Material supplied »
- - - - -
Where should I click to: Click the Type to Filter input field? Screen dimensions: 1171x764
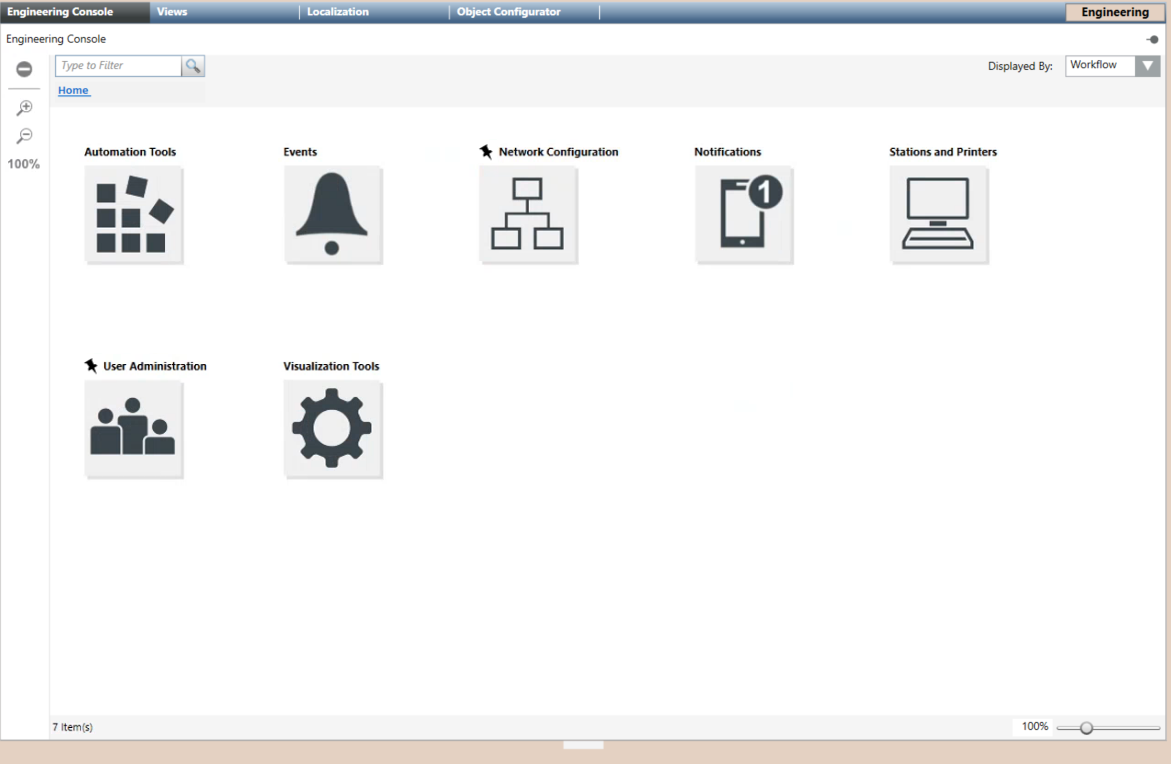click(x=118, y=65)
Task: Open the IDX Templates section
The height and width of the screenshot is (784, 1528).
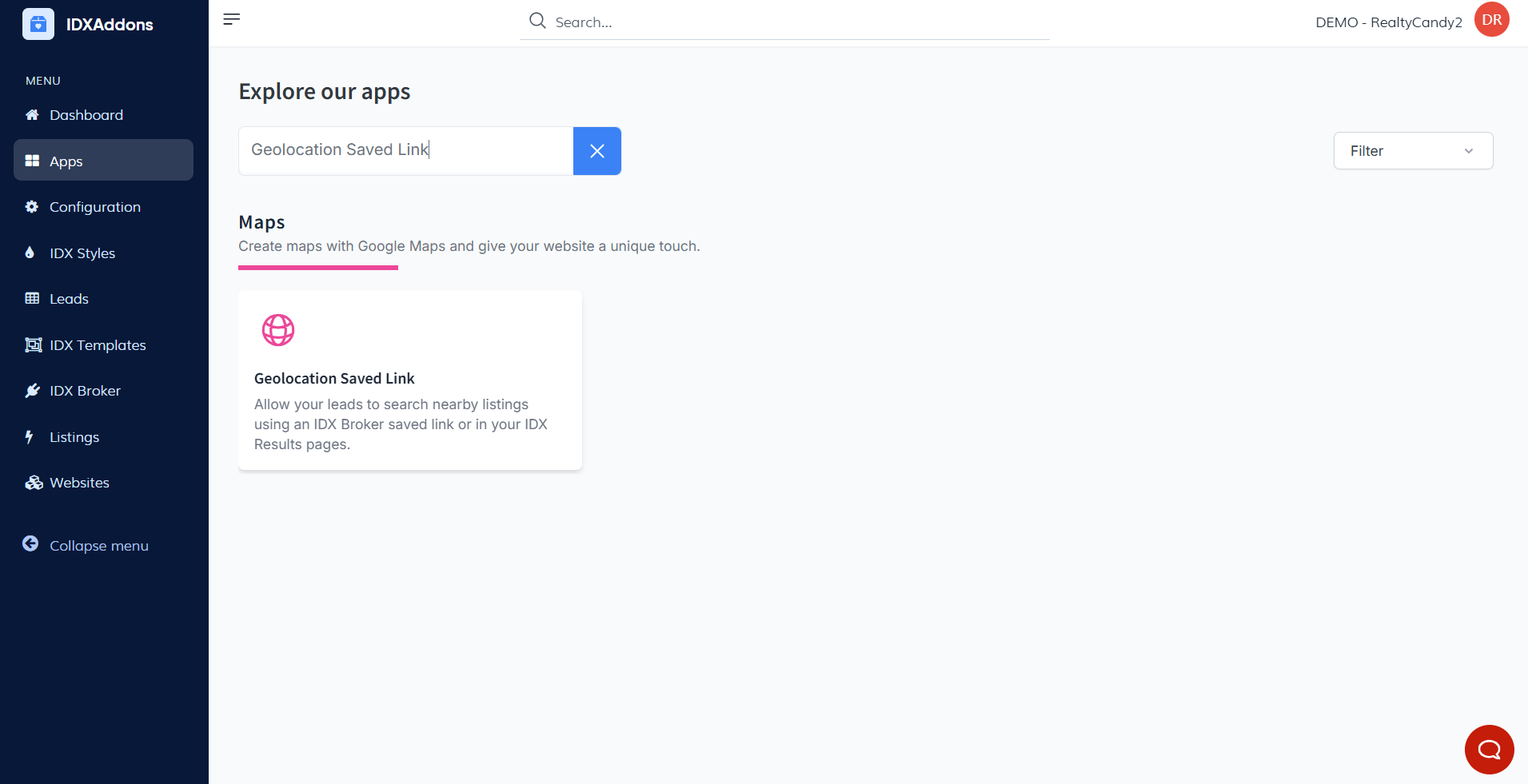Action: pyautogui.click(x=98, y=345)
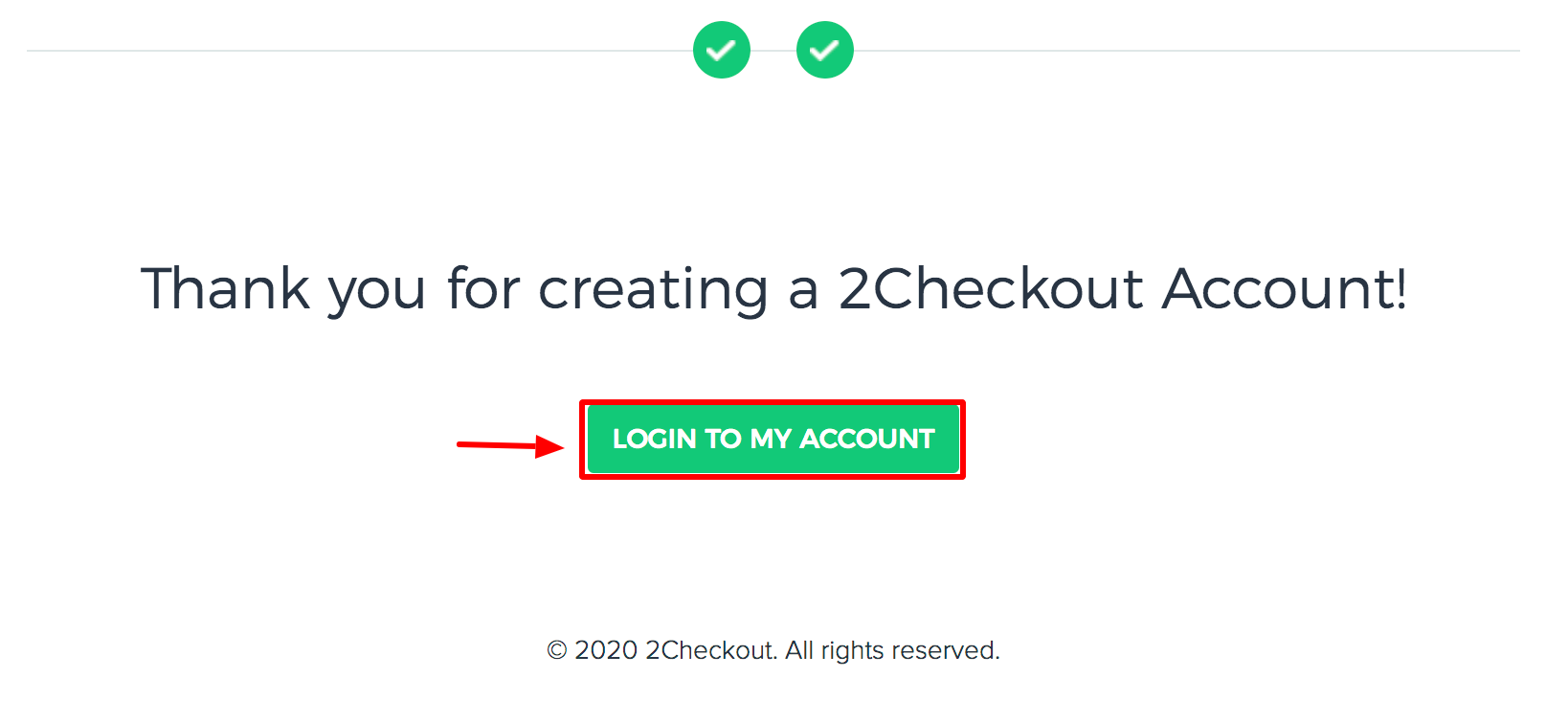This screenshot has width=1568, height=701.
Task: Click the green button labeled LOGIN TO MY ACCOUNT
Action: point(773,440)
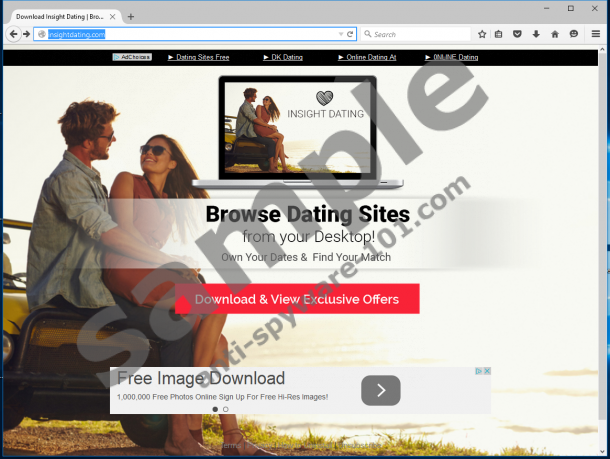The image size is (610, 459).
Task: Select the Download Insight Dating tab
Action: (60, 16)
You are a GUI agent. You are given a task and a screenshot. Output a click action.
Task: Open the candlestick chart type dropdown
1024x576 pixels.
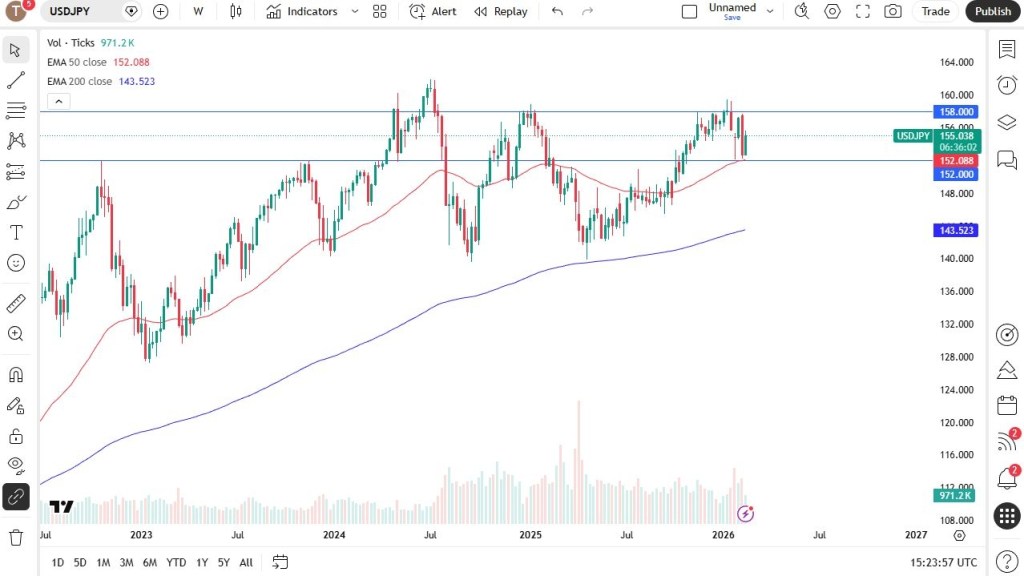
- - - - -
The problem » A verbatim copy of all the records, minus the pictures, is the expected answer.

Task response »
Where should I click to: Click the Type to Filter input field? Screen dimensions: 1171x764
click(x=118, y=65)
Task: Open the IDX Templates section
The height and width of the screenshot is (784, 1528).
Action: pyautogui.click(x=98, y=345)
This screenshot has width=1568, height=701.
Task: Click the green button labeled LOGIN TO MY ACCOUNT
Action: point(773,440)
The image size is (610, 459).
Task: Select the Download Insight Dating tab
Action: (60, 16)
You are a GUI agent. You are given a task and a screenshot. Output a click action.
Task: Open the candlestick chart type dropdown
1024x576 pixels.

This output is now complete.